EXCERPTED RECORDS:
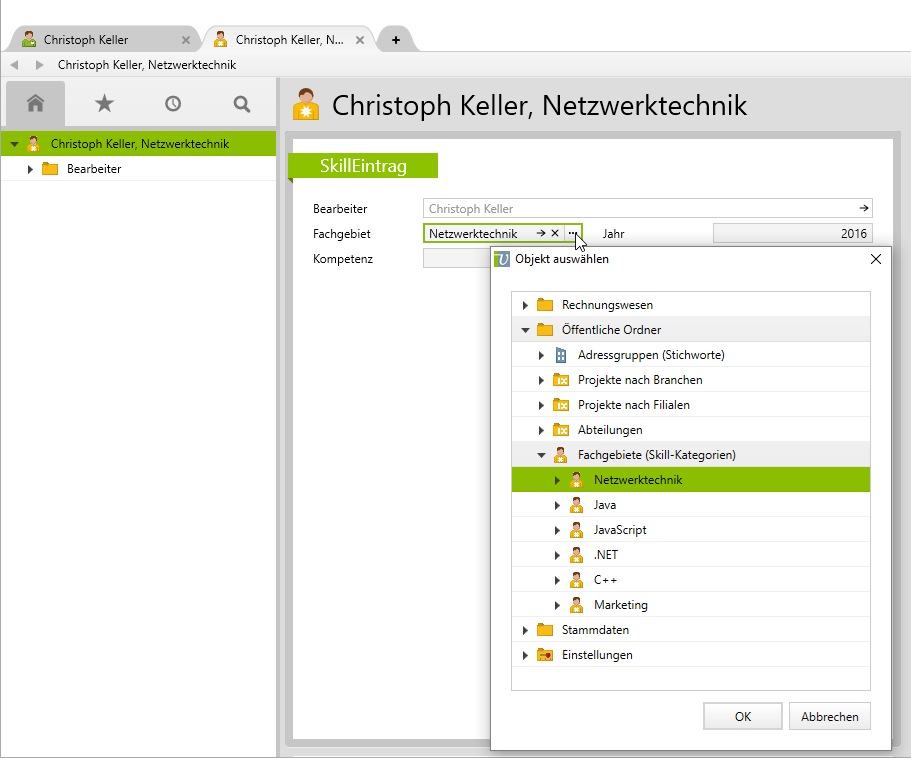Expand the Rechnungswesen folder
Viewport: 911px width, 758px height.
(x=526, y=305)
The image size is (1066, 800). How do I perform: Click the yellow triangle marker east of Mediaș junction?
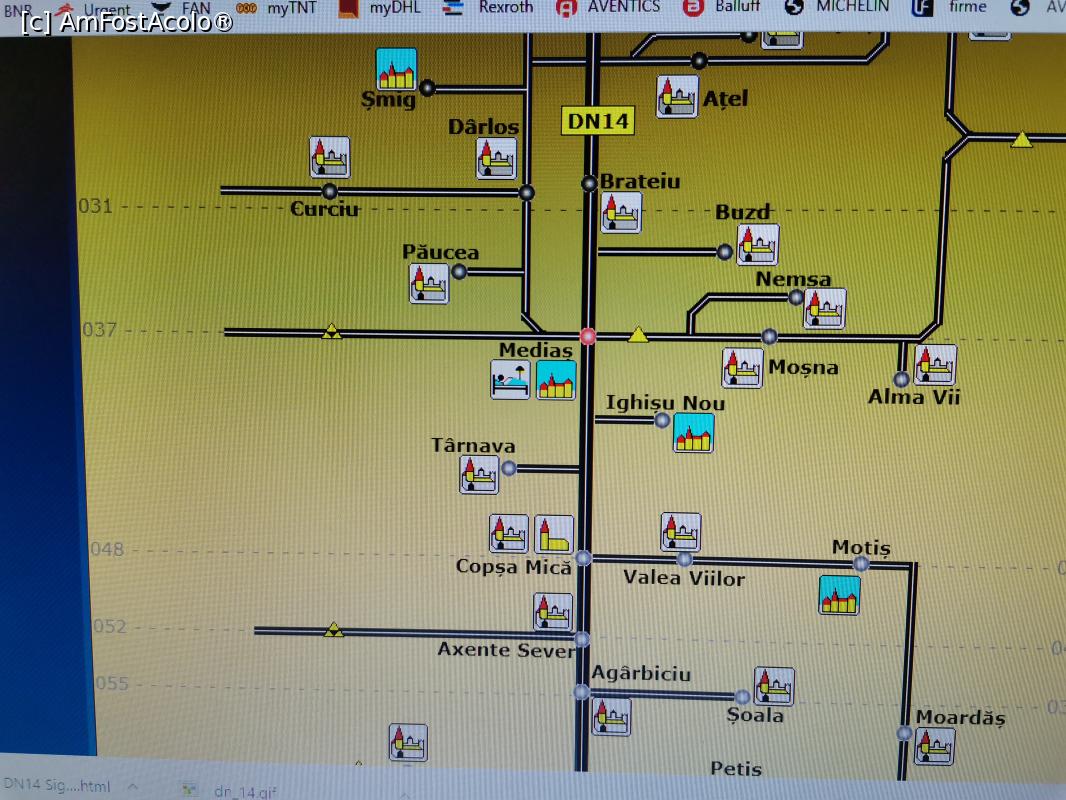[x=638, y=335]
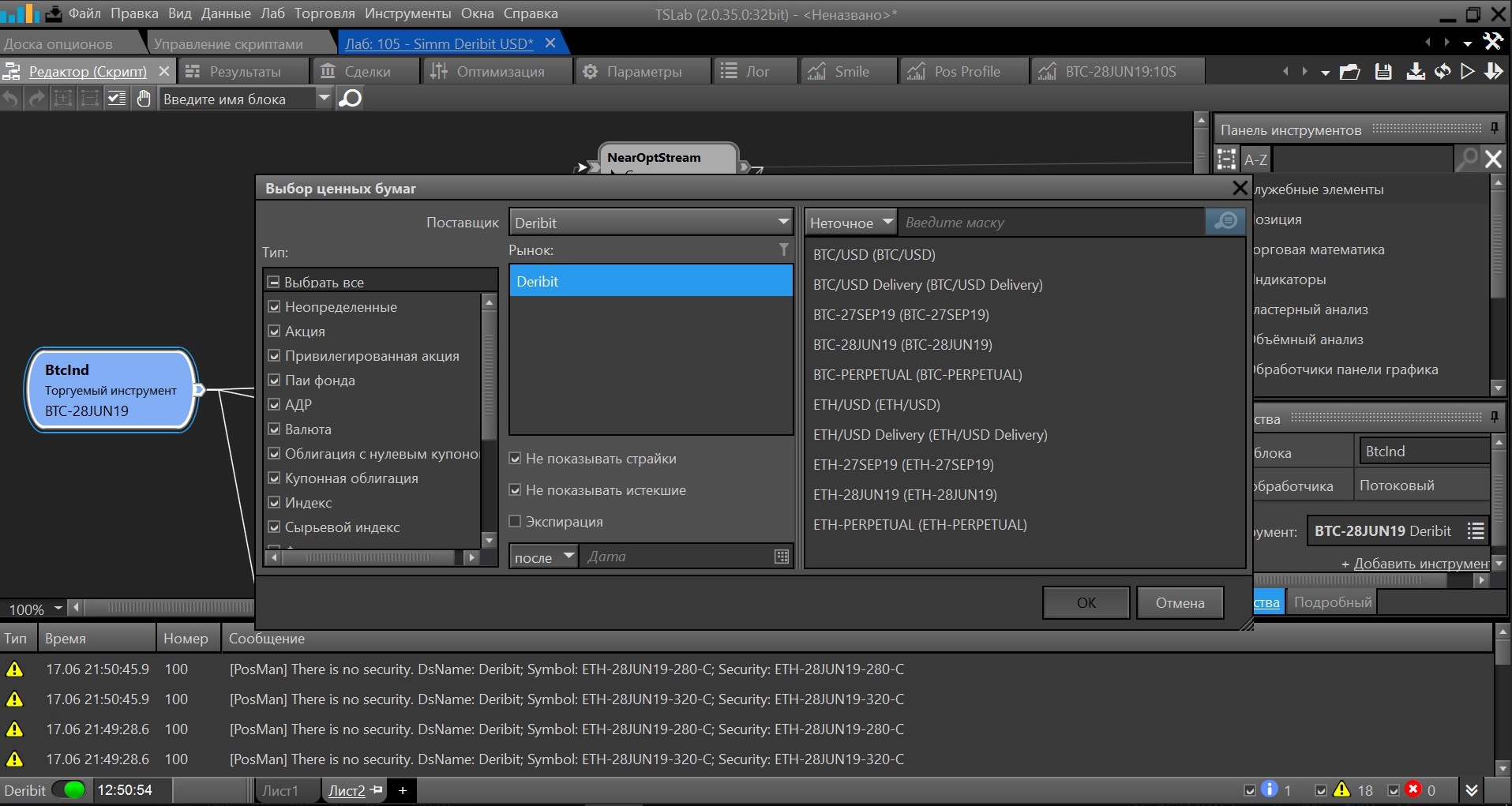Click the calendar icon in date field
Screen dimensions: 1512x806
point(782,557)
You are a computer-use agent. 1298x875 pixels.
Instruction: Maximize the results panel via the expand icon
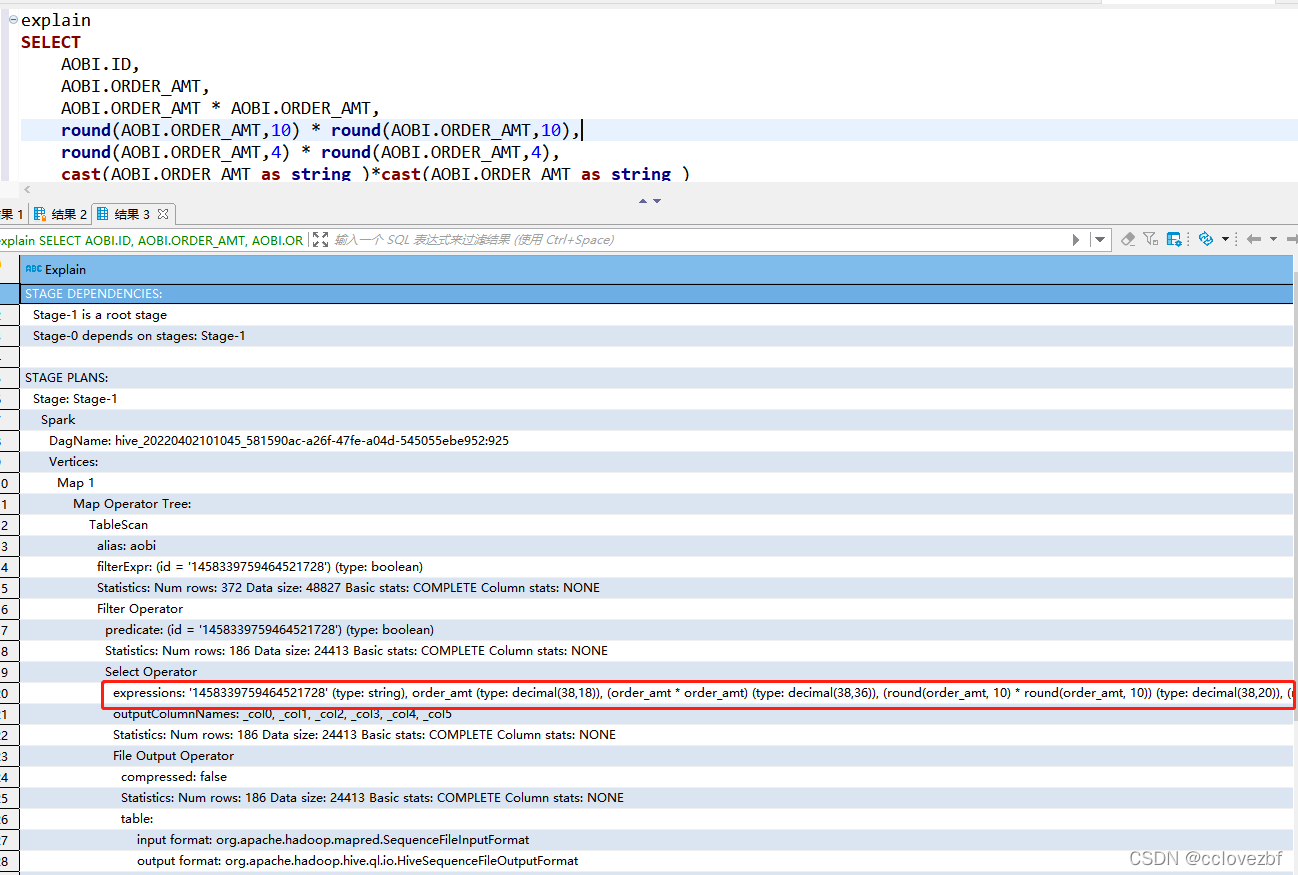pos(318,239)
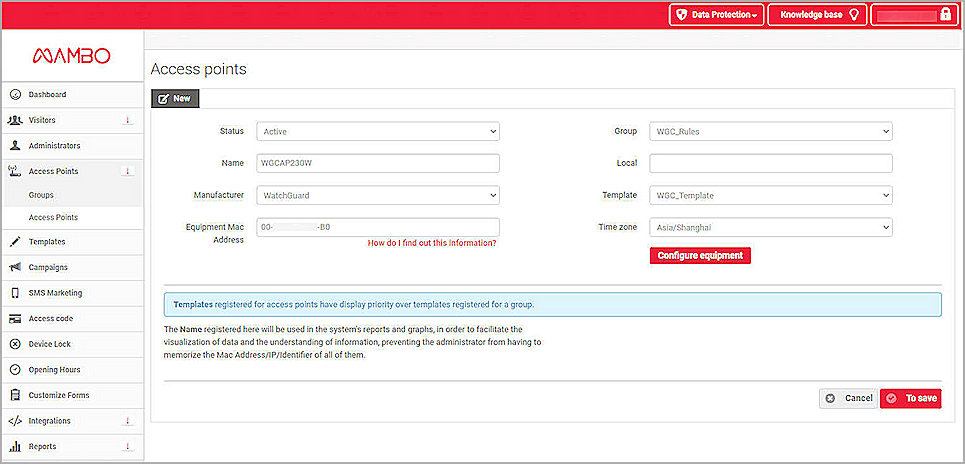965x464 pixels.
Task: Click the Administrators person icon
Action: click(x=15, y=146)
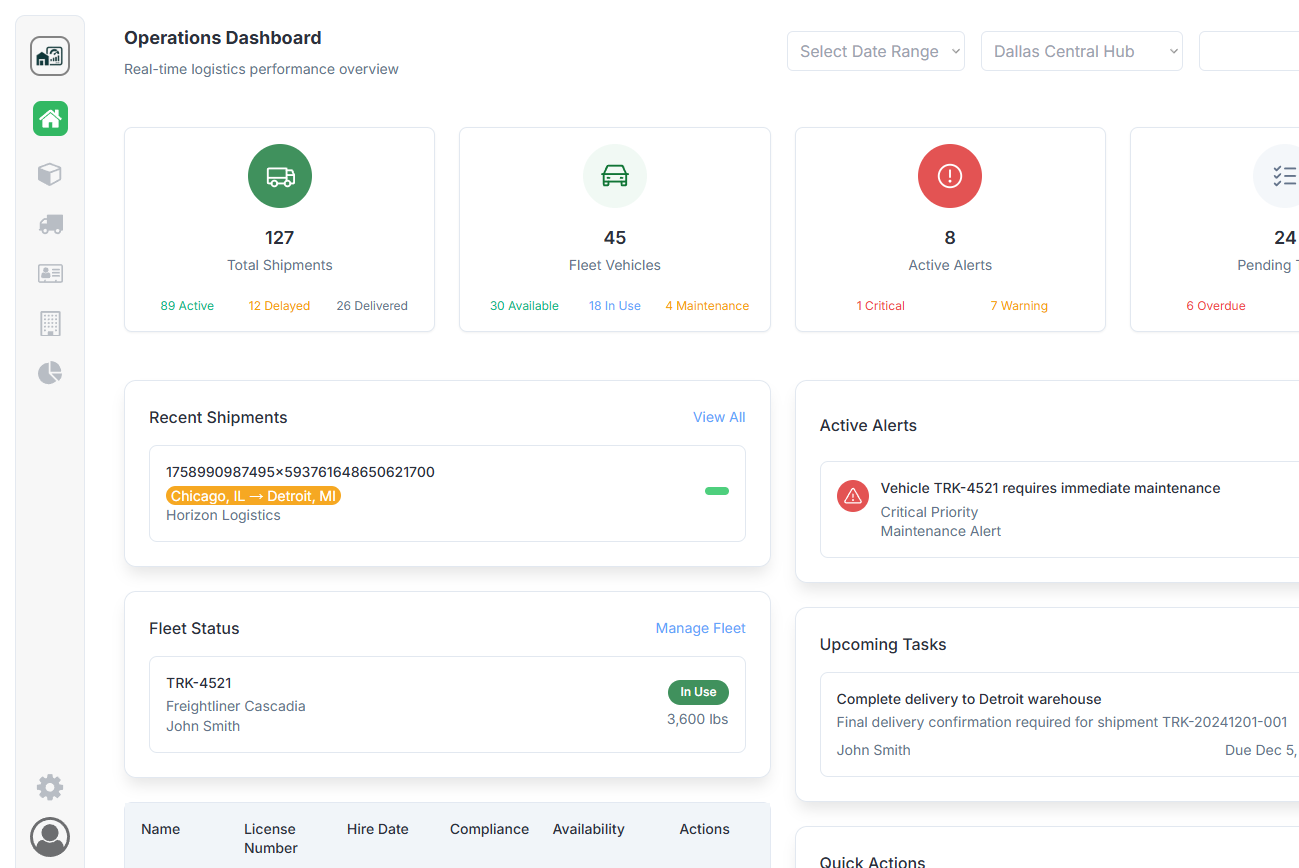Click View All in Recent Shipments
Screen dimensions: 1299x868
pos(719,417)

TASK: The required output is every line from the one containing "The image size" through the last line of the data above, restated exactly and without pictures.

ANSWER TO THIS TASK:
The image size is (1066, 800). How do I perform: Click the yellow triangle marker east of Mediaș junction?
[x=638, y=335]
Click the calendar icon in date field
Screen dimensions: 1512x806
point(782,557)
You are a computer-use agent. 1298x875 pixels.
Instruction: Maximize the results panel via the expand icon
pos(318,239)
965x464 pixels.
Task: Click the Administrators person icon
Action: click(x=15, y=146)
Click View All in Recent Shipments
Screen dimensions: 1299x868
pos(719,417)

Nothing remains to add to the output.